Beyond this, as my mother points out, the biggest sore point in our relationship after becoming Muslim was my decision to marry. I believe marriage is the hardest issue every person who converts to Islam out of a desire for the Truth confronts and, having spoken to quite a few of them, it seems we all make similar mistakes and face the same struggles in ourselves and with our families. I knew from early on in my adherence to Islam that this would be a major issue; when or if it would eventually arise. The Islamic method of introduction for marriage, at least as we understand it, is of course inimical to what is practised in Western Europe. With the historical exception of the aristocracy, this way of doing things is unheard of in these lands. Culturally, therefore, my decision to approach marriage in a manner in accordance with my religion came as a huge shock to my family; a shock which I do understand, despite the protestations that I clearly didn’t.

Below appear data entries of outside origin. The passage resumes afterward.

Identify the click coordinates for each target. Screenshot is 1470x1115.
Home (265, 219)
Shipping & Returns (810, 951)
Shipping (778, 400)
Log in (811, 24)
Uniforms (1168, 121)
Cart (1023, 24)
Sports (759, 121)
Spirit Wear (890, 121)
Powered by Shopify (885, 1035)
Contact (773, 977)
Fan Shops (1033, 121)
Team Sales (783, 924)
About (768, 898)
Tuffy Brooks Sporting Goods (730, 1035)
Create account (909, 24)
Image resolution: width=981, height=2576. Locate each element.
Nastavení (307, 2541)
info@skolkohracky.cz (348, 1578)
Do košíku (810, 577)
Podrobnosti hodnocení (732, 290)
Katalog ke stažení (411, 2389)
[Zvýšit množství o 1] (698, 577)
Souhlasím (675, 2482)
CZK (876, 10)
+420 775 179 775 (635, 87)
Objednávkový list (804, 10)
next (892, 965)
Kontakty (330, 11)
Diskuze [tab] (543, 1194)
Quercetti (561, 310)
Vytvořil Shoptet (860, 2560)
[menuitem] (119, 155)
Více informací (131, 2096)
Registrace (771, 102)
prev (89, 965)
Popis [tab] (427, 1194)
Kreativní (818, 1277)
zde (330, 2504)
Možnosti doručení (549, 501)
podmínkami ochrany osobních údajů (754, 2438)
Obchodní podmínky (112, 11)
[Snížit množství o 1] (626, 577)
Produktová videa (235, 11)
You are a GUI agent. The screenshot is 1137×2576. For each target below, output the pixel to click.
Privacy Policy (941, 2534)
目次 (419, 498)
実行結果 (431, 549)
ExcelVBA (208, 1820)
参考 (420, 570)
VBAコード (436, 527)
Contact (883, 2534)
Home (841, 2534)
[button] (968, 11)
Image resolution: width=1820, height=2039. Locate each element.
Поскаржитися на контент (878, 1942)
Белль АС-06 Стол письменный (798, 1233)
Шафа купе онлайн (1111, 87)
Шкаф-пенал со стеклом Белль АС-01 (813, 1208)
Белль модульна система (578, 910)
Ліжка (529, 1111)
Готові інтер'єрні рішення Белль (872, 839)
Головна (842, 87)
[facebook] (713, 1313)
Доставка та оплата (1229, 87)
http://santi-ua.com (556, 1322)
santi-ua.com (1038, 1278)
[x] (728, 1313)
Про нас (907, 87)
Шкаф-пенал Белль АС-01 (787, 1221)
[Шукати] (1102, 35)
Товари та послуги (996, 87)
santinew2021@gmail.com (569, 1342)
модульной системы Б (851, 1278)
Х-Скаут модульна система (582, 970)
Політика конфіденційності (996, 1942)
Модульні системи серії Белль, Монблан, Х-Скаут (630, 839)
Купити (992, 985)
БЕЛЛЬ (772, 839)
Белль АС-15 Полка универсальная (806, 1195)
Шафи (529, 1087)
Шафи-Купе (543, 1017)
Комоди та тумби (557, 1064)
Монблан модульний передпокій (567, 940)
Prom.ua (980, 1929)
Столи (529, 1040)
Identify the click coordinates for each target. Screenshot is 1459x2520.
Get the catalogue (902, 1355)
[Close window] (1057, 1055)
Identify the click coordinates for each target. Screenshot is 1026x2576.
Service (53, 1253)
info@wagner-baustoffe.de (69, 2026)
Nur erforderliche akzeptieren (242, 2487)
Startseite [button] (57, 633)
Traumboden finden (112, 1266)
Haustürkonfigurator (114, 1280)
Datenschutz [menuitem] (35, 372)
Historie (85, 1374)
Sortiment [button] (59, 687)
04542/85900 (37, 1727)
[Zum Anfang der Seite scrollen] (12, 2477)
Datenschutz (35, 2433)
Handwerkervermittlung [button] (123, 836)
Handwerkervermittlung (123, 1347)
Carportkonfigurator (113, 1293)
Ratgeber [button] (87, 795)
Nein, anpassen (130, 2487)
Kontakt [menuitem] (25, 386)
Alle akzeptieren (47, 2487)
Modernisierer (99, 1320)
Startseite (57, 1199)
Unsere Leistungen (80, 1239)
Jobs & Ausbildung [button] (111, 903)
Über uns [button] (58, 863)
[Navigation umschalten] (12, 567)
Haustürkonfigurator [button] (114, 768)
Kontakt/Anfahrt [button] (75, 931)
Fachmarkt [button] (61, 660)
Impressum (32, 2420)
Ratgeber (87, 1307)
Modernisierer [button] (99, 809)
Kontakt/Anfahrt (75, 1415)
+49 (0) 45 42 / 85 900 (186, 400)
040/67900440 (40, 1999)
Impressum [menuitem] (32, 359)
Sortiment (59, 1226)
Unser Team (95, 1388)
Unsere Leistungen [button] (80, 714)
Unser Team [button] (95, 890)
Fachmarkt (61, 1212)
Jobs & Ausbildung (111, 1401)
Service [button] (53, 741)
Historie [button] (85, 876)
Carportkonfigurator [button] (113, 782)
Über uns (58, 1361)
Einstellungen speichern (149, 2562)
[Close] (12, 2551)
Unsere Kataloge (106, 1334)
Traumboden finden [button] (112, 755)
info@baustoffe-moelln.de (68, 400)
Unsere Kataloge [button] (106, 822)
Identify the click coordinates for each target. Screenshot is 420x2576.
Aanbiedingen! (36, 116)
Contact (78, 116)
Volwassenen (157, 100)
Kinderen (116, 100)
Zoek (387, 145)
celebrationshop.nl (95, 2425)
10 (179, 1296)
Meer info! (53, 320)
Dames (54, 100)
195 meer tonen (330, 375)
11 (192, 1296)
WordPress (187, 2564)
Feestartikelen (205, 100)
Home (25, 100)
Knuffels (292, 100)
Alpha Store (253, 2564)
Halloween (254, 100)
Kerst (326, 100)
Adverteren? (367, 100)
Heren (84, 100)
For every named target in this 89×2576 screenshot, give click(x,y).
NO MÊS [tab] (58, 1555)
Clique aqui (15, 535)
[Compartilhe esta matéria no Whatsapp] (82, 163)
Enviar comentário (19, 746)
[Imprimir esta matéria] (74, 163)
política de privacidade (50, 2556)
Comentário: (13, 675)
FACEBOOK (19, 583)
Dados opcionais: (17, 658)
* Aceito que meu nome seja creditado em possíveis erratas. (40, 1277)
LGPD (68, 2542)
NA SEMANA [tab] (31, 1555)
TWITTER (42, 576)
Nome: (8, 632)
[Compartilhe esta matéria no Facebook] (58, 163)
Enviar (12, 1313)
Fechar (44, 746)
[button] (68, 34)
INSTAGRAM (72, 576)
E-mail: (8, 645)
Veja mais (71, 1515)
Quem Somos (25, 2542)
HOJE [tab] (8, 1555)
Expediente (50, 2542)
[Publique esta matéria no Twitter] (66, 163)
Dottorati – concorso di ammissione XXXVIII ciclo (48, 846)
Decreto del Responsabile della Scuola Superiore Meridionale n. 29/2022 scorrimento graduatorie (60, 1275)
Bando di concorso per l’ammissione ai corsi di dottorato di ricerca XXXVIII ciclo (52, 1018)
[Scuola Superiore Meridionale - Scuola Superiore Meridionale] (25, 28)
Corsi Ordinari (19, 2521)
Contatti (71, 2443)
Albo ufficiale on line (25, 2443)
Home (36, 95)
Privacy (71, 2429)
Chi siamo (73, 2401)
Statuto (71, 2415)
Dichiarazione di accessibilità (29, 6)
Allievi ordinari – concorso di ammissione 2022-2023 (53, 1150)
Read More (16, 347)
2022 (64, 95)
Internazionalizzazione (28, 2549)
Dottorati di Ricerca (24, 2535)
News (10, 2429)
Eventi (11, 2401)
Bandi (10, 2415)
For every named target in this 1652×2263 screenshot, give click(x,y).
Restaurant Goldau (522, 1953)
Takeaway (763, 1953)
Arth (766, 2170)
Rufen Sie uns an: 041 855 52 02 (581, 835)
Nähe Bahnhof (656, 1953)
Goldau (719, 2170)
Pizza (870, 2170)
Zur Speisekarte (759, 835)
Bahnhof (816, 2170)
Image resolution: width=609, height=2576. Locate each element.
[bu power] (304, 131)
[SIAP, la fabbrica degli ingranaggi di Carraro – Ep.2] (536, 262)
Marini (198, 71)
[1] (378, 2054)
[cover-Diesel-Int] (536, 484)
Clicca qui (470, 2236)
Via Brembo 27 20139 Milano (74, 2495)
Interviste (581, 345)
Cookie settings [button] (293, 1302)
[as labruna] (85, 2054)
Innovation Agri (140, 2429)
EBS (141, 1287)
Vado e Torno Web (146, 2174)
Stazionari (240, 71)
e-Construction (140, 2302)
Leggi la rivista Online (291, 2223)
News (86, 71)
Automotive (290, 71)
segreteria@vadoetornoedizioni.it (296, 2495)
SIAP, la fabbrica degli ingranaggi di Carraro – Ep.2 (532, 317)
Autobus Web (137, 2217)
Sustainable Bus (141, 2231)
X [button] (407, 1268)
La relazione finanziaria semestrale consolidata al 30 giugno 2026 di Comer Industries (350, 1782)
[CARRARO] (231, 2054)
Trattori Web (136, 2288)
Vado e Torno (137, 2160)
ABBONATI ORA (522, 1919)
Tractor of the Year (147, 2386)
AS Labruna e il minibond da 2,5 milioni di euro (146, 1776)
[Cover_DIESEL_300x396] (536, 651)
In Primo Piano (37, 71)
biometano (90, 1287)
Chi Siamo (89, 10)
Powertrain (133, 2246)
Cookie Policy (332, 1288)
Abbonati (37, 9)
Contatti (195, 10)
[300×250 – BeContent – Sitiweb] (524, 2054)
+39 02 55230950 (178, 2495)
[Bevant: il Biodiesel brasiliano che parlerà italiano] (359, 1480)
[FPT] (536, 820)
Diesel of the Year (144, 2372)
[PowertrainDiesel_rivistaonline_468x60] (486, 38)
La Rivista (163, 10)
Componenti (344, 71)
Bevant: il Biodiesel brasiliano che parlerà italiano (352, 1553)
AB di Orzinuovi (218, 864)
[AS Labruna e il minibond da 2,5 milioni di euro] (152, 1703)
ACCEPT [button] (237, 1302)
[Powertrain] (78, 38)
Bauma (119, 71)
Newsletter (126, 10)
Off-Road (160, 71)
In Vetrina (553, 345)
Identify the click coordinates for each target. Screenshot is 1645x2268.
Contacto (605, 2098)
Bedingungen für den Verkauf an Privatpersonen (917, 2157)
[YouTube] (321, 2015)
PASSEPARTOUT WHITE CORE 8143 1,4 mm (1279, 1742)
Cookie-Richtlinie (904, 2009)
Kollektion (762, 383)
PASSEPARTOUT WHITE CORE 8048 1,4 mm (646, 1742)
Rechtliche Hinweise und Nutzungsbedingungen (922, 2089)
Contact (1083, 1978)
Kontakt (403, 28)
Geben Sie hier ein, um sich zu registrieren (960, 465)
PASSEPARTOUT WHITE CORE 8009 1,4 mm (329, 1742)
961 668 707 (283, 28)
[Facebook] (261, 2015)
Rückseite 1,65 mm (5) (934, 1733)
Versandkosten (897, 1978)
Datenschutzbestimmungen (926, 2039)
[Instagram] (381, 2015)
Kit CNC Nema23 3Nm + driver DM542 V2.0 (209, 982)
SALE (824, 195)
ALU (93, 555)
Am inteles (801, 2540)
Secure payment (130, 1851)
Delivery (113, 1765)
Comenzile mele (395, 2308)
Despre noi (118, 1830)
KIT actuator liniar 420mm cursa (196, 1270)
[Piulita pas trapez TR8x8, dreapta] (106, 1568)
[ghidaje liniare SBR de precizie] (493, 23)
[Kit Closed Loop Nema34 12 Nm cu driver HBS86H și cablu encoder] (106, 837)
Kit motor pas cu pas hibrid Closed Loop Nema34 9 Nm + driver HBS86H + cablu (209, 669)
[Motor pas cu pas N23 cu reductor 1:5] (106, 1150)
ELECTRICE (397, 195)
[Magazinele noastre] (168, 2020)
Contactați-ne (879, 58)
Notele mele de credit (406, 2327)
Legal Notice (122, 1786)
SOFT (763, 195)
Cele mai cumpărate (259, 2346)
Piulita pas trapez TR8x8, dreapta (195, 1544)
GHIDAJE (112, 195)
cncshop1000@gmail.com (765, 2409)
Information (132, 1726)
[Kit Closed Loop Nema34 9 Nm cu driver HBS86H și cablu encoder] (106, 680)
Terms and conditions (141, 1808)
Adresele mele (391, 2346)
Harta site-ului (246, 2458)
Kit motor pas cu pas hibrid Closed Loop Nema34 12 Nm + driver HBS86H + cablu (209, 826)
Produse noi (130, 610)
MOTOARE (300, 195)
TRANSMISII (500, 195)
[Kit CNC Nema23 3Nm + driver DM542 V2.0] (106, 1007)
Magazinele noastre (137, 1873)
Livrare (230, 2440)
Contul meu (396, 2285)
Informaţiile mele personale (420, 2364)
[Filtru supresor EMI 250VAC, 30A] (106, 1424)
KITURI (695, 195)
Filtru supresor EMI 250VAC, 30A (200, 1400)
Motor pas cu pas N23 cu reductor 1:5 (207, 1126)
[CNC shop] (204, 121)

In late April during a waiting period between the end of a temporary job and my starting full time, I met a friend locally, with whom I discussed many things. Amongst them I expressed my desire to find a companion with whom to spend the rest of my life, just like any sane person does. Although I did not know that he would be able to help me personally, I did know that he was quite well connected in the local community, so I asked him if he knew of any women who had also converted to Islam, by which I really meant of British stock. I had felt some time earlier that as an English Muslim, someone of a similar background would best compliment me. As it happened, that was not to be, but as two converts we find that our bonding culture is in fact our religion, while our two superficially different national cultures strike us as being more like decoration.
Some time later, this friend contacted me to tell me that his wife knew of a convert who was also looking for a soul mate. He asked if I would like to meet her, which naturally I did, and so a meeting was arranged and dinner prepared. I decided to place the matter in the hands of my Creator from the outset and thus prayed a simple but powerful supplication with genuine sincerity. The prayer is known as Al-Istikharah and is used for seeking guidance in choosing a proper course.
…if You know this affair, that I should marry this person, to be good for me in relation to my religion, my life and end, then decree and facilitate it for me and bless me with it…
At that time I placed my trust absolutely with God and relied upon prayer as my guide. It is perhaps for this reason that I accepted this seemingly alien process towards marriage, even as it would be unacceptable to those around me. After a few meetings, having decided that we did like each other, and with me finding that God had not turned the possibility away from me as a later part of that prayer asks for something which is bad, we decided that we would marry in just three months time . . .
In the end, Zeynep and I married on the 4th of August 2001. At first we fell in like, and then, within the luxurious bounds of marriage, we fell in love, with all praise due to our Creator, who promises in the Qur’an that he puts love and mercy between the married couple as a sign for us all to reflect upon. My mother’s comments on the way we set about our marriage reflect my family’s hurt which I recognise and accept; she brackets incorrectly that I had my marriage arranged for me, but I can appreciate that the speed at which events took place prevented a lot of genuine understanding from occurring. Furthermore, greater wisdom and learning on my part could have made things easier for all concerned, but both of these are things which only grow over time.